2. Diversidade de Abordagens: O ensaio observa que há uma grande variedade de abordagens para entender o Antropoceno, incluindo perspectivas críticas e otimistas. Alguns veem o Antropoceno como uma época de crise climática e urgência em reduzir as emissões de carbono, enquanto outros defendem o "bom Antropoceno", argumentando que as tecnologias futuras resolverão os problemas ambientais.
3. Perspectiva Crítica: A maioria dos estudiosos do Antropoceno tende a adotar uma perspectiva crítica, argumentando que é necessária uma reformulação fundamental da agência humana em relação à natureza. Isso é visto como crucial para evitar efeitos irreversíveis sobre o planeta e a sobrevivência da humanidade.

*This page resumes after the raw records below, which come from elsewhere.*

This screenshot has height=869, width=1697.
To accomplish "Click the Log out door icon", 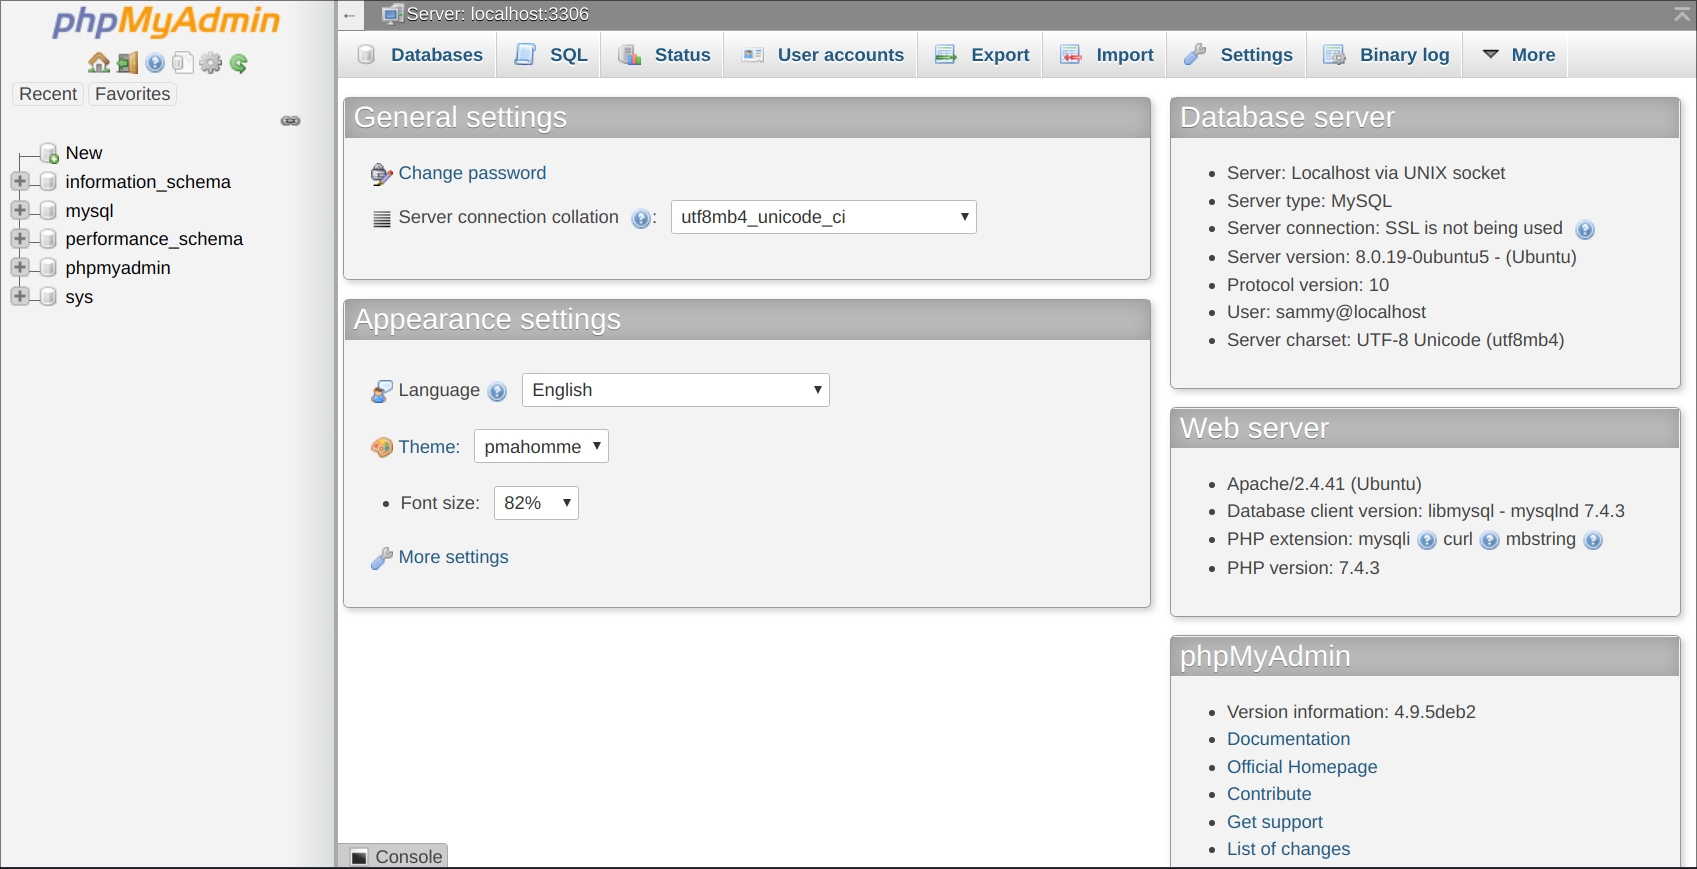I will click(127, 63).
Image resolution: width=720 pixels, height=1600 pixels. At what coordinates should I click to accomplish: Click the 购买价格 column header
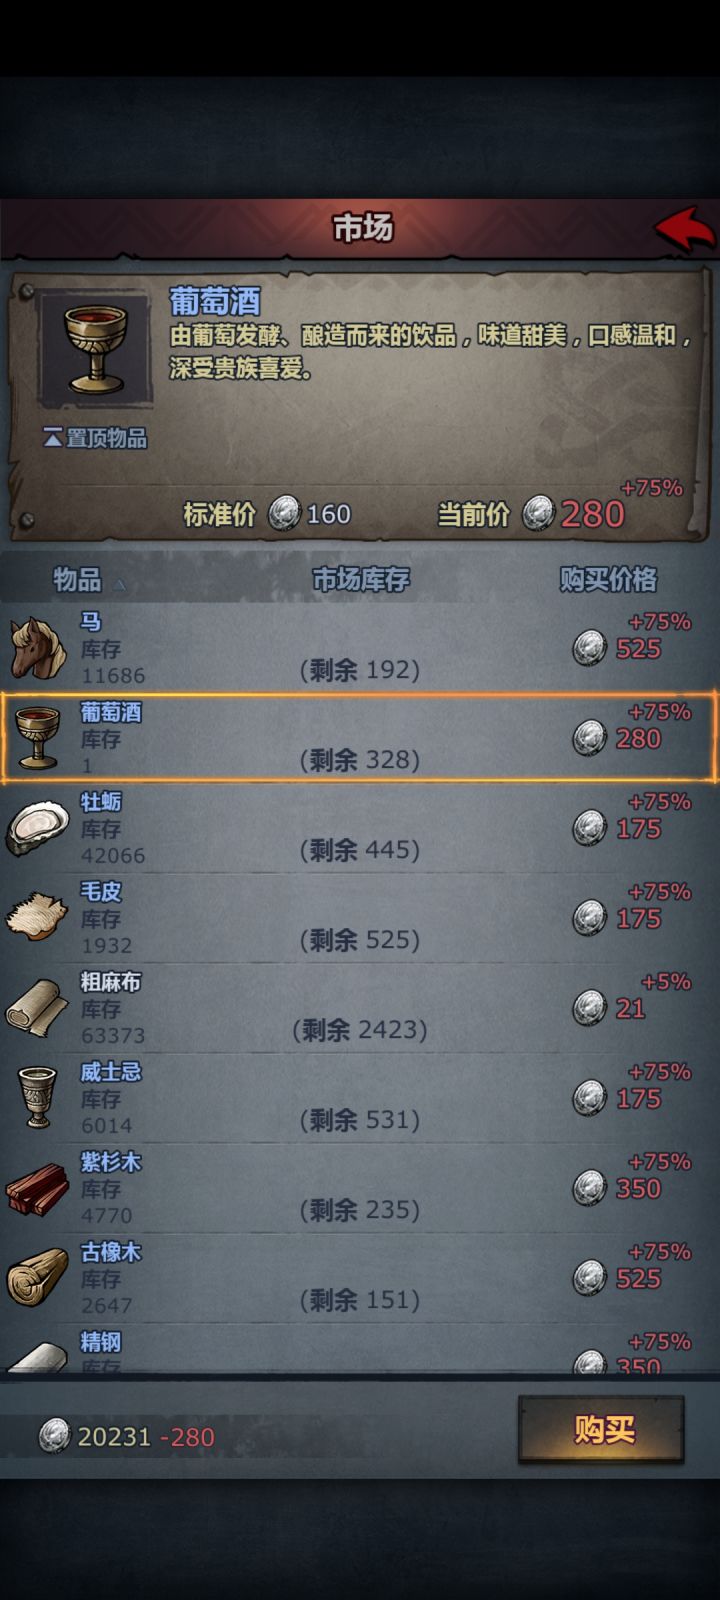[608, 579]
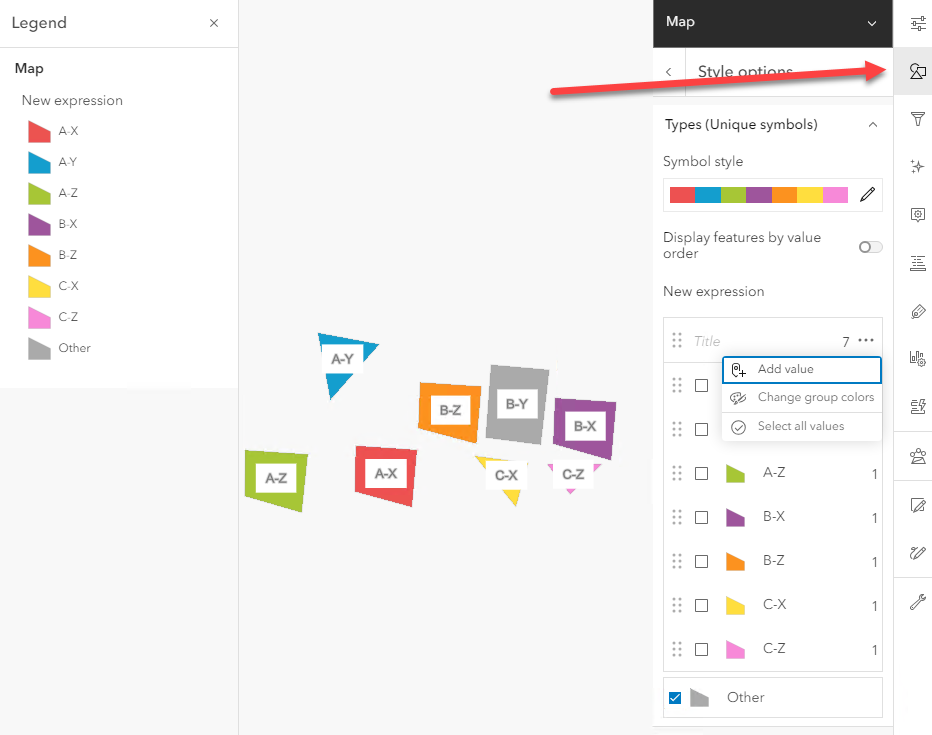Collapse the Types (Unique symbols) section
This screenshot has width=932, height=735.
point(872,124)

4. Sexta Extinção em Massa: O ensaio menciona a "sexta grande extinção em massa", que se refere à extinção em grande escala de espécies causada pela ação humana. Esta extinção é única porque é a primeira vez na história da Terra que uma única espécie (humana) está causando uma extinção em massa.

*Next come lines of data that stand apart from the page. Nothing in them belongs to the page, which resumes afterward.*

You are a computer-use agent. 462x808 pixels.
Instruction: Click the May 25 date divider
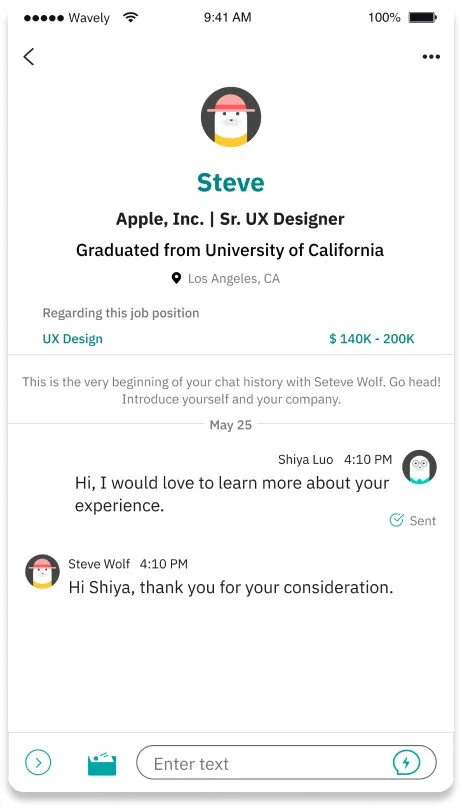[231, 425]
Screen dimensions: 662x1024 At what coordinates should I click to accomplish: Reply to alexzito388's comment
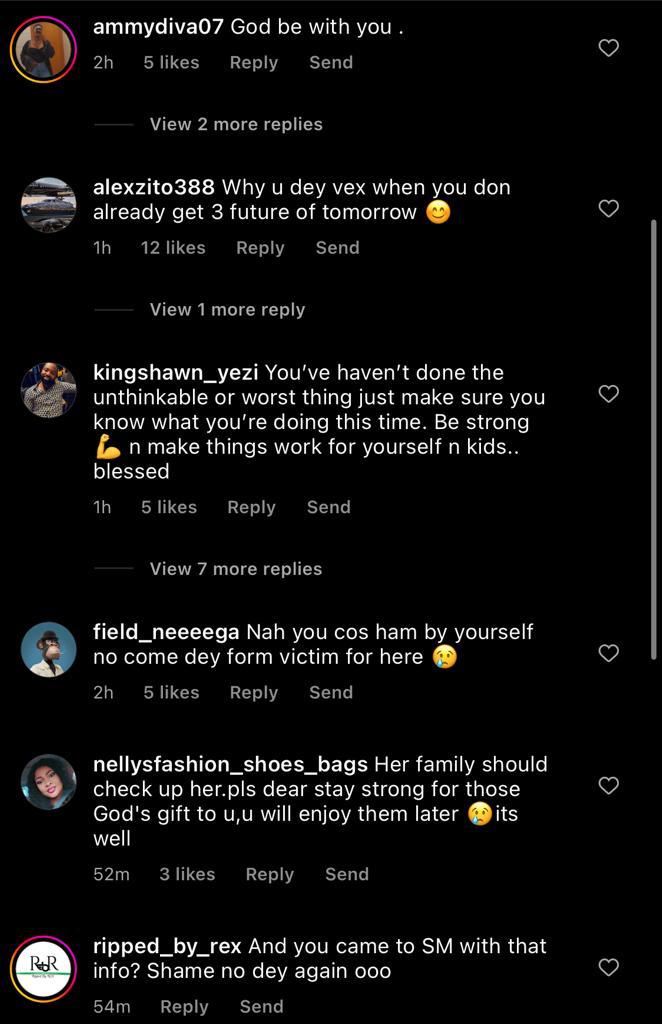pyautogui.click(x=260, y=248)
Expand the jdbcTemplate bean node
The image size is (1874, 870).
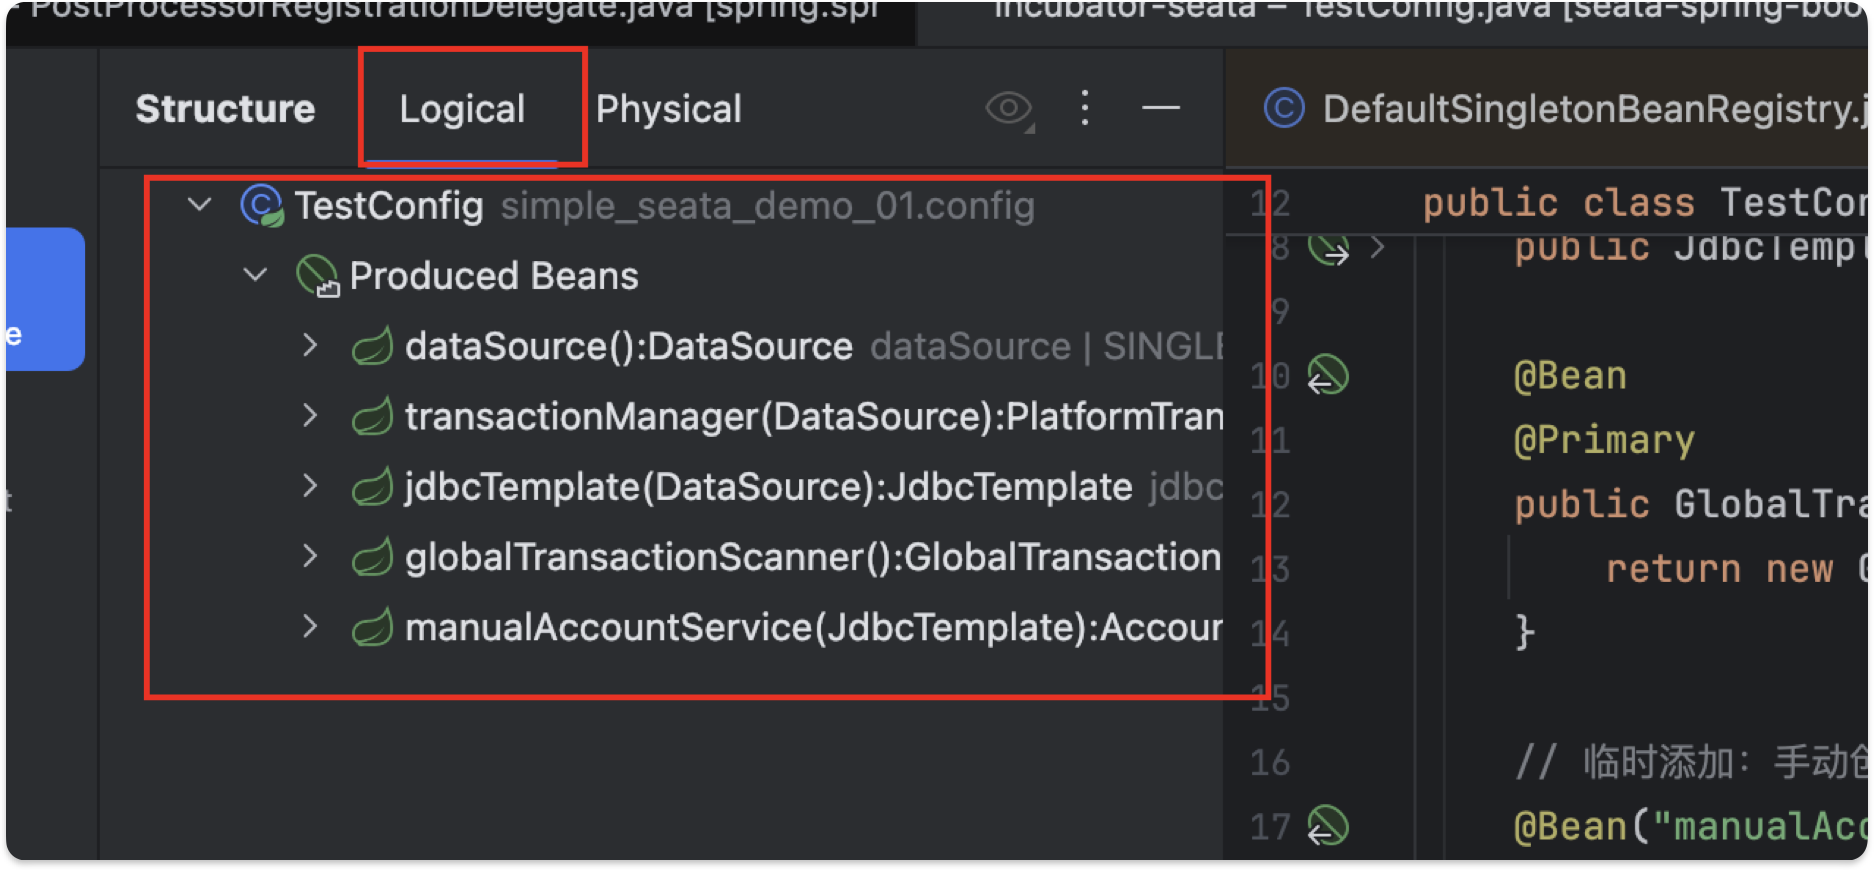coord(310,487)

5. Ecologia de Saberes e Epistemologias do Sul: O ensaio também destaca a importância da Ecologia de Saberes e das Epistemologias do Sul na compreensão do Antropoceno. Isso envolve a valorização de conhecimentos indígenas e locais, bem como uma crítica ao eurocentrismo nas abordagens ao meio ambiente.
6. Decolonialidade: O ensaio enfatiza a perspectiva decolonial como parte integrante do entendimento do Antropoceno. Isso inclui questionar a mentalidade colonial que levou a ações prejudiciais ao meio ambiente e à busca de soluções que levem em consideração uma justiça ambiental global.
Em resumo, o ensaio oferece uma visão abrangente e crítica do conceito de Antropoceno, destacando sua importância como um campo de pesquisa interdisciplinar que lida com questões urgentes relacionadas à crise ambiental global e a necessidade de repensar a relação entre a humanidade e o meio ambiente.
AS ESTRELAS: ANTROPOCENO, SOBERBA COLONIAL E ECOLOGIA DE SABERES
O ensaio enfatiza de maneira significativa a importância da abertura para diferentes formas de conhecimento e a valorização das epistemologias do Sul como parte fundamental de uma abordagem eficaz do Antropoceno. Ele destaca a necessidade de superar a arrogância associada à ideia de que o conhecimento ocidental é universalmente superior e que as soluções para os desafios do Antropoceno podem ser encontradas apenas nesse paradigma.
A referência ao conceito de "Ecologia de Saberes" de Boaventura de Sousa Santos destaca a necessidade de reconhecer e respeitar a diversidade de conhecimentos e experiências, especialmente aqueles historicamente marginalizados ou oprimidos. Essa abordagem promove um diálogo intercultural e interepistemológico que enriquece a compreensão dos desafios e das soluções para o Antropoceno.
A humildade intelectual e a escuta atenta são características essenciais destacadas no ensaio, pois reconhecem que a resolução dos problemas do Antropoceno exige a colaboração genuína e o aprendizado mútuo entre diferentes perspectivas de conhecimento. Isso inclui não apenas a ciência ocidental tradicional, mas também os saberes indígenas, tradicionais e outras formas de conhecimento local.
Em última análise, o ensaio apela para uma transformação profunda na maneira como a humanidade se relaciona com o mundo natural e com as diversas culturas e saberes presentes no planeta. A superação da soberba colonial da modernidade é fundamental para criar uma abordagem mais inclusiva, colaborativa e eficaz na busca de soluções para os desafios complexos e interconectados do Antropoceno. Essa abordagem reconhece que nenhum paradigma de conhecimento único pode enfrentar adequadamente os problemas que enfrentamos e que a diversidade de saberes é uma riqueza a ser valorizada e cultivada em nossa jornada rumo a um futuro mais sustentável e justo.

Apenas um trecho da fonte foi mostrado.